Nick Fine had cut the legs right out from under Oliver Lincoln.
Lincoln was sitting in his cell, on the lower bunk, dressed in a plain white T-shirt and a pair of too-short jeans. On his feet were flip-flops. Above Lincoln, another man lay on his bunk, staring at the ceiling, doing nothing. The man was a child molester named Martin Cole. The first day they placed Lincoln in the cell with Cole, Cole had been sitting on the lower bunk. Without saying a word to Cole, Lincoln had pulled him off the bunk, drug him over to the foul-smelling, shit-splattered toilet in the cell, and bashed out two of Cole’s teeth against the toilet bowl. He then instructed Cole to move himself—and the mattress he’d been lying on—to the upper bunk, and he further instructed him that whenever Lincoln was in the cell, Cole was to lie on the upper bunk, doing and saying nothing.
Oliver Lincoln was a very angry man, and Martin Cole had been taught a lesson that many others had learned before him: Lincoln may have appreciated the soft and finer things in life, but there was nothing soft about him.

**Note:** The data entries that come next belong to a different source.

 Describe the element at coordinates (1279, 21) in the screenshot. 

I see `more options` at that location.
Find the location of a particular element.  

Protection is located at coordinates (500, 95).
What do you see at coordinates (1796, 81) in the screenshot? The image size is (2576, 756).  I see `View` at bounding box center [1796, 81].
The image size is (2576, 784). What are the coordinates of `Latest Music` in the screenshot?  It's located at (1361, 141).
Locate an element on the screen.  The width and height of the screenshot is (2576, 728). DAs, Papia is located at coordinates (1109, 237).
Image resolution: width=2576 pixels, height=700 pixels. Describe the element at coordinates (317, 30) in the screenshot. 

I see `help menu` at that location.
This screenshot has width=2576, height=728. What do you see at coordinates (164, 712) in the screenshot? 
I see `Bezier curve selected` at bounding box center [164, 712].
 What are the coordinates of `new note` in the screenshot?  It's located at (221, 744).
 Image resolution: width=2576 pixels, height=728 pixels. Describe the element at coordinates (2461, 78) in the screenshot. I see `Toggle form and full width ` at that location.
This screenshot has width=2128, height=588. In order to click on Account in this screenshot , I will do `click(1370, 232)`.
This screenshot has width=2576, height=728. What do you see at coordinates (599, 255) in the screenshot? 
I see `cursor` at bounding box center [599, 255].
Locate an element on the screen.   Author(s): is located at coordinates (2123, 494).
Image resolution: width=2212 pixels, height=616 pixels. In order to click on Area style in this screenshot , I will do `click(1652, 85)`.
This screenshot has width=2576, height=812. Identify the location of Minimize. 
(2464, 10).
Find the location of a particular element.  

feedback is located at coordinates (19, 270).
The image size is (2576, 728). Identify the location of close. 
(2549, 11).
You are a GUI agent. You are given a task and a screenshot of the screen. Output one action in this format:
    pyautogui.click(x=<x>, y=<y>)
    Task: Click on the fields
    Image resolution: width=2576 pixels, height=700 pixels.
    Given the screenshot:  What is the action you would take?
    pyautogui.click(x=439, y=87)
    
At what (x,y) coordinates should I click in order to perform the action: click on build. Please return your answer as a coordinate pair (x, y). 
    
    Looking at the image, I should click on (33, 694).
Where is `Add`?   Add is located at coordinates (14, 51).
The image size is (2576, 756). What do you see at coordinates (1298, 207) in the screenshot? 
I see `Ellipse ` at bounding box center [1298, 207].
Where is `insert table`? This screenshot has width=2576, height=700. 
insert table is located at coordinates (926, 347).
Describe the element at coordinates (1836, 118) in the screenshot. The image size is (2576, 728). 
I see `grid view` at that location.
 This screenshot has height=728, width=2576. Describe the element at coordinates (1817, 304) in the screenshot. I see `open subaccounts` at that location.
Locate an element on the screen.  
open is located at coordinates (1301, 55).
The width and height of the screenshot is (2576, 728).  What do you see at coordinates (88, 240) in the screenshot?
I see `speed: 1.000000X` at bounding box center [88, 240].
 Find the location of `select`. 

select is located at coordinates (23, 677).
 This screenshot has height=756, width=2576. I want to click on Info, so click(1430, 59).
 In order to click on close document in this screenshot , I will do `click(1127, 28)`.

As it had done with Bianca Castro, the FBI had laid out its case against Lincoln. It had Bianca willing to testify that he had paid her to kill Jubal Pugh. Based on that testimony, they would then build the box around Lincoln, which would be constructed like this: Jubal Pugh had given statements prior to his death that a man named Mr. Jones had paid him and directed him to coerce Muslim Americans to commit terrorist acts, the results of which had been the deaths of a number of people, two of them children. One of Pugh’s men took a photograph that the FBI had used to identify Lincoln. Previously, the photo had been of questionable value as evidence, but since Bianca had testified that Lincoln had ordered her to kill Pugh, the FBI now had the link between Pugh and Lincoln that it needed. So, as a minimum, the FBI could send Lincoln to jail for life for Pugh’s murder—and the murder of the poor man who ran the junkyard where Pugh had worked. But now, thanks to Senator Fine, the FBI could put the bow on the package: it could convict Lincoln for being the mastermind behind the terrorist attacks. All the Bureau had to do was to get him to admit that he’d worked for Broderick.
But he wouldn’t.
“Nick Fine hired me,” Lincoln said.
“You’re lying,” the Bureau responded. “You know that in order to save your rotten ass you gotta point the finger at somebody, and you knew if you pointed the finger at a dead senator you’d be screwed. So instead, you lying bastard, you’ve decided to accuse Nick Fine.”
“I’m telling you it was Fine,” Lincoln said.
“Can you prove it?” the Bureau said.
And that was the rub. He couldn’t prove it.
As a minimum he was going to spend the rest of his life in jail. His days of Rubinacci suits and champagne were over. He might be able to avoid the death penalty—the case that he’d organized the terrorist attacks wasn’t airtight, but it was tight enough that he’d never see the outside of a jail cell again.